United States Executions Web App

Gordon Fleetwood
Posted on Nov 3, 2015

Contributed by Gordon. Gordon took NYC Data Science Academy 12 week full time Data Science Bootcamp program between Sept 23 to Dec 18, 2015. The post was based on his second class project(due at 4th week of the program).

The Problem: Interesting Data, Uninteresting Use

The Death Penalty Information Center provides new and resources about executions - both past and upcoming - in the United States. One of its best features is a database containing information on every executed person since 1977. The database has an interface which allows filtering by several categories, and a download option to acquire a csv of the data generated. However, descriptive statistics and comparisons are either absent or hidden in a pdf.

My goal was to make an app that proves to be more inclusive of the data; i.e, providing a platform for both the raw data and statistics to be displayed in the same interactive environment. R Shiny provides a great platform to build such an environment that could grow into a web app for the general public.

Methodology

Unexpectedly, the data had a lot of missing values. Given its nature of the data, however, imputation was off the table, as was any discarding. The cleaning of the data was reduced to separating dates into month, day, and year, and partitioning the column of the victims of each category of execution by sex. Ultimately, I didn't use this data, but it could be integrated in the future.

The App

The app consists of three main pages, the last of which is an "About" page.
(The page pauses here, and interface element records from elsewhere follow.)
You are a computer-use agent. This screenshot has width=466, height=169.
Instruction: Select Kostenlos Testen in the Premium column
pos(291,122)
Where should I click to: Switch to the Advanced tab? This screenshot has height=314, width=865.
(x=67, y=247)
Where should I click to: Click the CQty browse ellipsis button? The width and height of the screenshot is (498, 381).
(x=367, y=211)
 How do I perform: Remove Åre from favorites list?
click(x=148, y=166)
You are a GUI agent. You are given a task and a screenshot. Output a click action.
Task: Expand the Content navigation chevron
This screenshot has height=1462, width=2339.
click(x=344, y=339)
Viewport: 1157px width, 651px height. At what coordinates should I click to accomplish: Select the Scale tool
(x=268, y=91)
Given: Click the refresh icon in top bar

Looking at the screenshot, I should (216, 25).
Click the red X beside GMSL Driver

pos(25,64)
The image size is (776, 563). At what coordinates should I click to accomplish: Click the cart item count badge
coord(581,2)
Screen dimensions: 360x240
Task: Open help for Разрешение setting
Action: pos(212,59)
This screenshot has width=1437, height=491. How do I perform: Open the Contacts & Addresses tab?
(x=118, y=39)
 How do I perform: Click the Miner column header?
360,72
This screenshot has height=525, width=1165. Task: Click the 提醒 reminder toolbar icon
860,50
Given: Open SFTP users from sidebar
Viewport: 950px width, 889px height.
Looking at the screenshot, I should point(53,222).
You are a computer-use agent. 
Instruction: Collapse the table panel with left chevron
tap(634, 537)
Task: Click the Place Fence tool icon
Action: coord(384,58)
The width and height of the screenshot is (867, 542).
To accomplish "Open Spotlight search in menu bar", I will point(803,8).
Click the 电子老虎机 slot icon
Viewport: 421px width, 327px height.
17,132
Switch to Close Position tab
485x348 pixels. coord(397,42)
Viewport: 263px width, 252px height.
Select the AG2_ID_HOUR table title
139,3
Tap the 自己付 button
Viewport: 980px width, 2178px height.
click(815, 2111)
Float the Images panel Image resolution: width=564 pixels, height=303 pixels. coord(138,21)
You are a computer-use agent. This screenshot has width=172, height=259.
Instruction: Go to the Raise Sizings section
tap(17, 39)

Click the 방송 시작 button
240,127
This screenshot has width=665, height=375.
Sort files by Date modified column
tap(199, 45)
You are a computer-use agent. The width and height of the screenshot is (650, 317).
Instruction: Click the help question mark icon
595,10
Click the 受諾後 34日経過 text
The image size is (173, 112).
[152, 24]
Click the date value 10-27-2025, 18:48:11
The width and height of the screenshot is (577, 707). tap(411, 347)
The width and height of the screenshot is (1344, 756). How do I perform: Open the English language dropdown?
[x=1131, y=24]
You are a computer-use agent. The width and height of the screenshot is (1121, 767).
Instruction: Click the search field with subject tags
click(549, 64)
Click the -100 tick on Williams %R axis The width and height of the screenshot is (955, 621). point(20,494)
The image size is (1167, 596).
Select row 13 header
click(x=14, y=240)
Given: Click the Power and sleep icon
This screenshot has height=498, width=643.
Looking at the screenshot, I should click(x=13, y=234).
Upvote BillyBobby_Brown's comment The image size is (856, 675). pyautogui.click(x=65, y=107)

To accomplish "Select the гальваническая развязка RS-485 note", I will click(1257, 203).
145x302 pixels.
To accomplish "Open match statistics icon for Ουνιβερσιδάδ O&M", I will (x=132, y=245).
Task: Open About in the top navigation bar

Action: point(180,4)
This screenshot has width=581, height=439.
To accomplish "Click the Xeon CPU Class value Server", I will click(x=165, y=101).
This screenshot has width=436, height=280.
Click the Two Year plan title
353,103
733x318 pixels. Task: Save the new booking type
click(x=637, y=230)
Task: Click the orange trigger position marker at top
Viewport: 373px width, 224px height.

The first page displays a state map of the executions per state. I used dplyr to to wrangle the data and the Plotly API to generate an interactive choropleth map.

1

And this is the code which produced this plot:

output$map = renderPlotly({
l = list(color = toRGB("white"), width = 2)
g = list(scope = 'usa', projection = list(type = 'albers usa'))

plot_ly(state.executions, z = count,locations = State, type = 'choropleth',
locationmode = 'USA-states', color = count, size = 10, colors = 'Purples',
marker = list(line = l), colorbar = list(title = "Number of Executions"),
filename="r-docs/usa-choropleth") %>%
layout(title = 'Executions In The U.S.A Since 1977
(Hover for Numbers By State)',
geo = g)
})

This is direct usage of examples provided by Plotly page's on using the service with R.

The second page allows the user to do some exploration of the data. A menu on the left allows one to choose which state's data to display, the year, the method of execution, and the race of the person executed. The filtered results are shown in a table in the first tab to the right of the menu.

2

What was most interesting here was that R's data table object is Javascript generated on the backend. That allowed me to customize to my heart's desire by removing pagination and filtering and adding a scroll bar--among other things.

output$table <- renderDataTable({
data = executions[,c(2,3,5,8,18,6)]
if (input$st != "All"){
data = data[data$State == input$st,]
}
if (input$yr != "All"){
data = data[data$Year == input$yr,]
}
if (input$md != "All"){
data = data[data$Method == input$md,]
}
if (input$rc != "All"){
data = data[data$Race == input$rc,]
}
data},
options = list(searching = FALSE, pageLength=10, lengthChange = FALSE, ordering = FALSE,
scrollY = "310px", scrollCollapse = TRUE, paging = FALSE, info = FALSE)
)

The second tab produces aggregated plots of statistics such as race, method of execution, age, and sex. This data can also be filtered by state.

3

Below lies the central component of this tab.

df2 = reactive({
if (input$st == 'All') executions
else filter(executions, State == input$st)
})

Using a reactive allows for the app to update and generate new graphs and charts based on a user's choices.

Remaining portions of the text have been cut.